SD is the end all of non bonded/partitioned performance and as Broz said the pencil issue isnt a big deal with a thin jacket closed tip or not.
I have a sneaking suspicion that a lot of the stuff I see on forums about bullets is directly related to not understanding SD and traditional bullet performance. Im guessin a lot of guys dont remember when a premium bullet was a core-lokt.
 
My dad played with just cleaning up the tips and hole a little using some Redneck tech and I would be very, very careful doing it, I don't think we'll be doing any more!! Deer it was OK on but from what we saw we were not going to shoot an elk with a trimmed bullet!

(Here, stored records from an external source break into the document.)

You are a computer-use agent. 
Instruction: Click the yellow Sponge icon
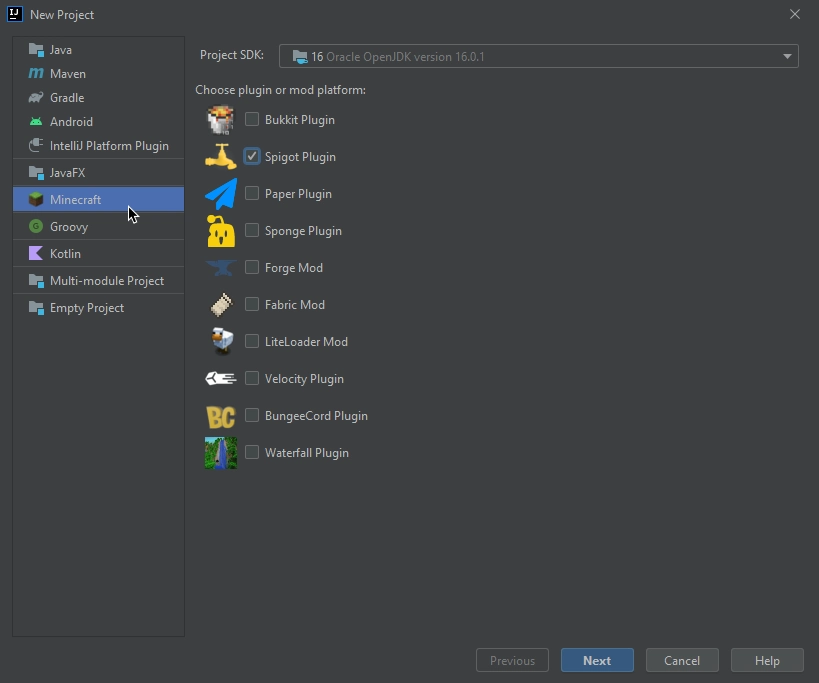point(220,231)
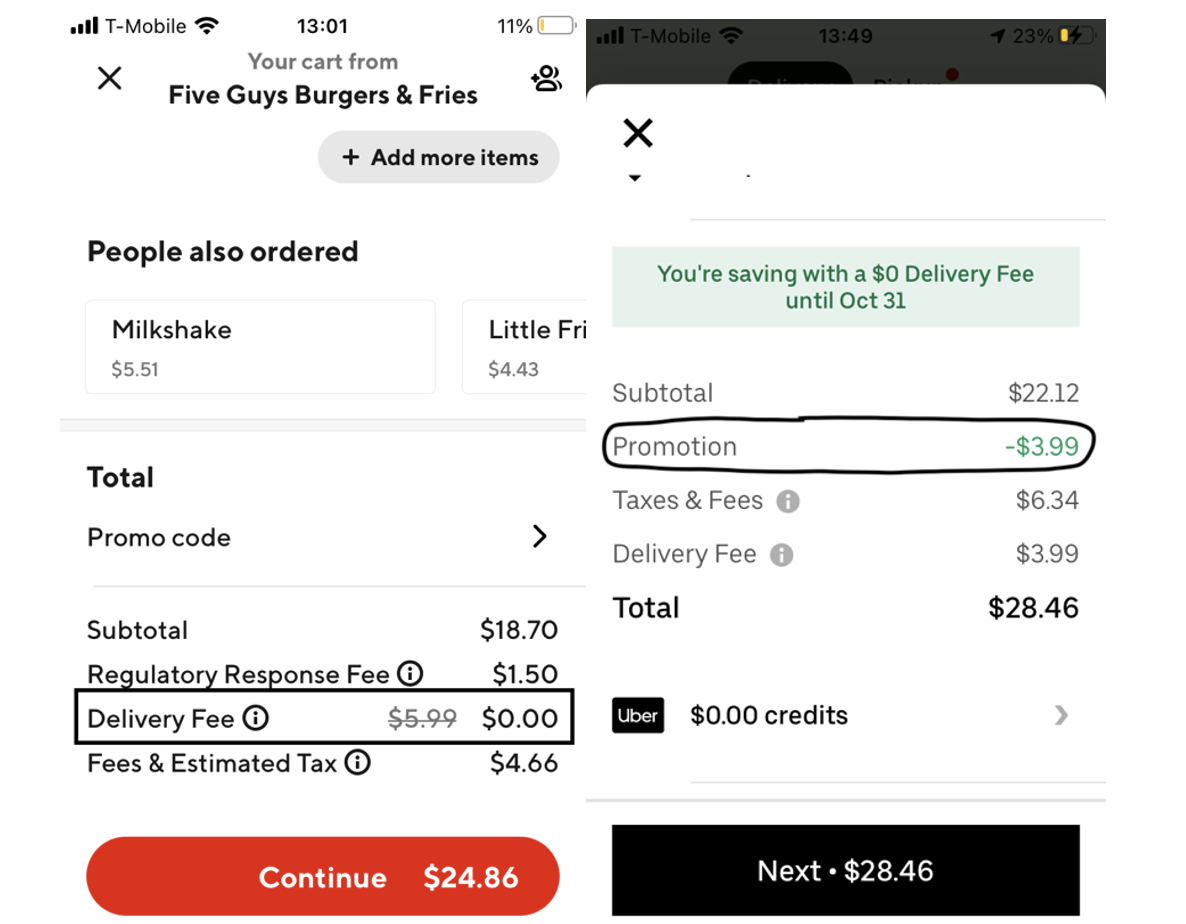Open Regulatory Response Fee info icon

tap(410, 674)
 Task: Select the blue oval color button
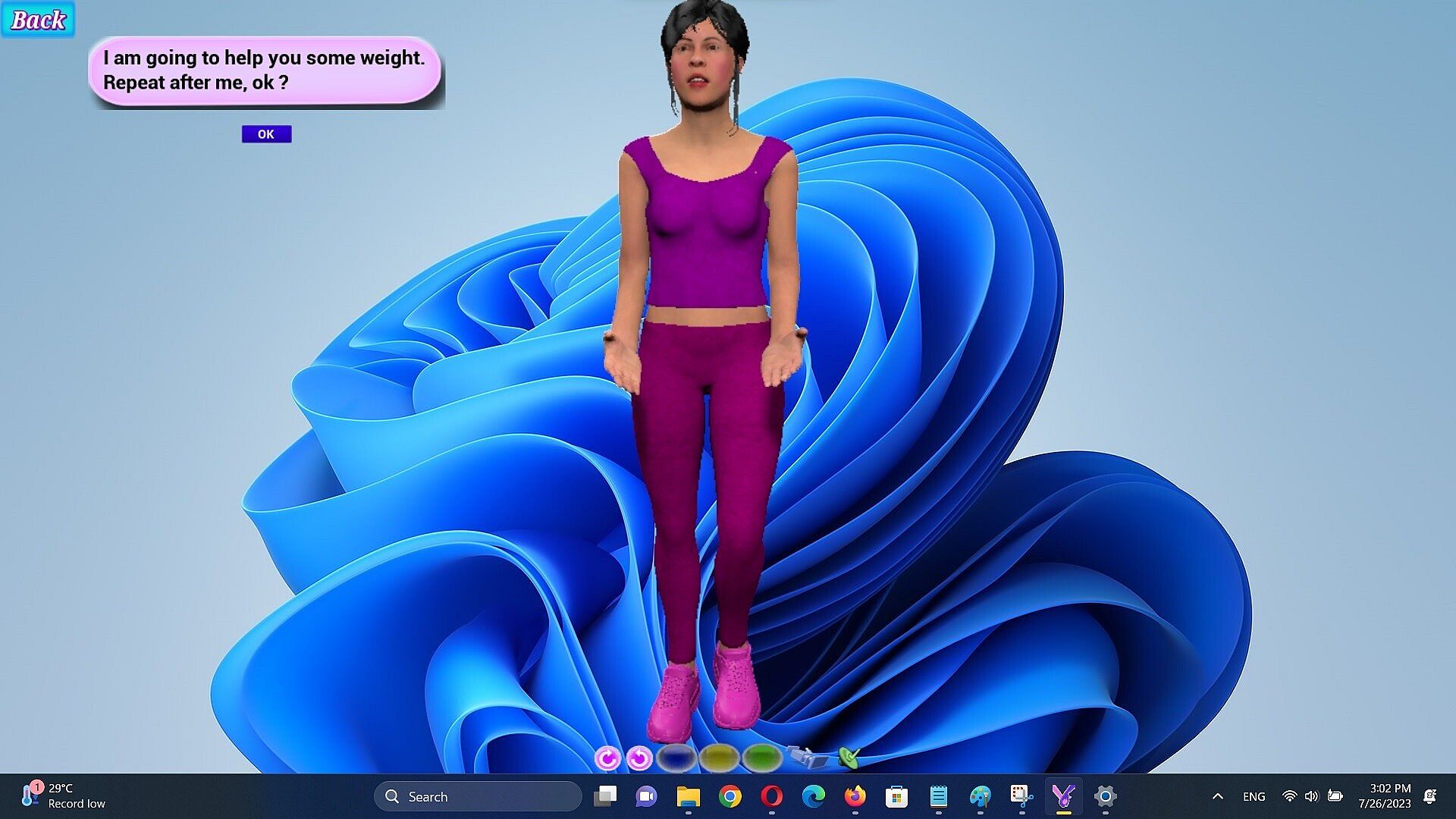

I hear you, Redneck ingenuity rocks! :cool:

Personally, I do not bother trimming them either. gun)
 
Elmer Keith woulda just shook his head and laughed at all of this. Bergers/smk/amax are TARGET BULLETS. Therefore ....thin jackets and no expansion control. If you use a long for caliber projectile they will work like a charm. Before bondage we all looked at sd as a indicator of expansion/retention/penetration. Barnes and other bullet makers have sucessfully minimized the role sd plays in killing stuff.
The problem with this is when you go back to a traditional style bullet and forget what effect sd has on performance.
Same thing on this expansion controversy. Shoot a thin jacket into something and it will expand with enough velocity.
We as hunters have been too caught up in SOOOOPER BOOOOOLITS.
Shoot a long for caliber target bullet into an animal and it will wreck stuff. Shoot a 110gr .308 and it wont.
SD is the end all of non bonded/partitioned performance and as Broz said the pencil issue isnt a big deal with a thin jacket closed tip or not.
I have a sneaking suspicion that a lot of the stuff I see on forums about bullets is directly related to not understanding SD and traditional bullet performance. Im guessin a lot of guys dont remember when a premium bullet was a core-lokt.

I think Elmer would be floored with the improvements in every area. Laugh no I don't think so, he would probably have an issue with the distance shots are being taken today, since back then 500yrds was a damned long shot. The old school conventional thinking still applies for sure when your using the older calibers in the old school method. SD isn't the end all of anything never has been, just like BC it's an indication of possible performance relative 1 and only 1 area of bullet performance. You take 2 bullets of the same caliber and same bullet weight, with bullet A being cheap mass manufactured bullet and B being carefully engineered, with a tapered jacket, and construction being very tightly controlled at every step you will get 2 very different performances at every step of bullet performance. Be it exterior ballistics or terminal ballistics. Even though both bullets have the same basic design.

I do remember cor locket bullets very well, and power point, power lokt. That's all my Dad would buy when I was a kid, what ever was cheapest, I also remember him having one blow up on a spine shot on a cow elk, and proclaiming that a 270 was no good because of it. An issue I've never ever experience since I started reloading, and learned that bullet makers are very good at making a better product.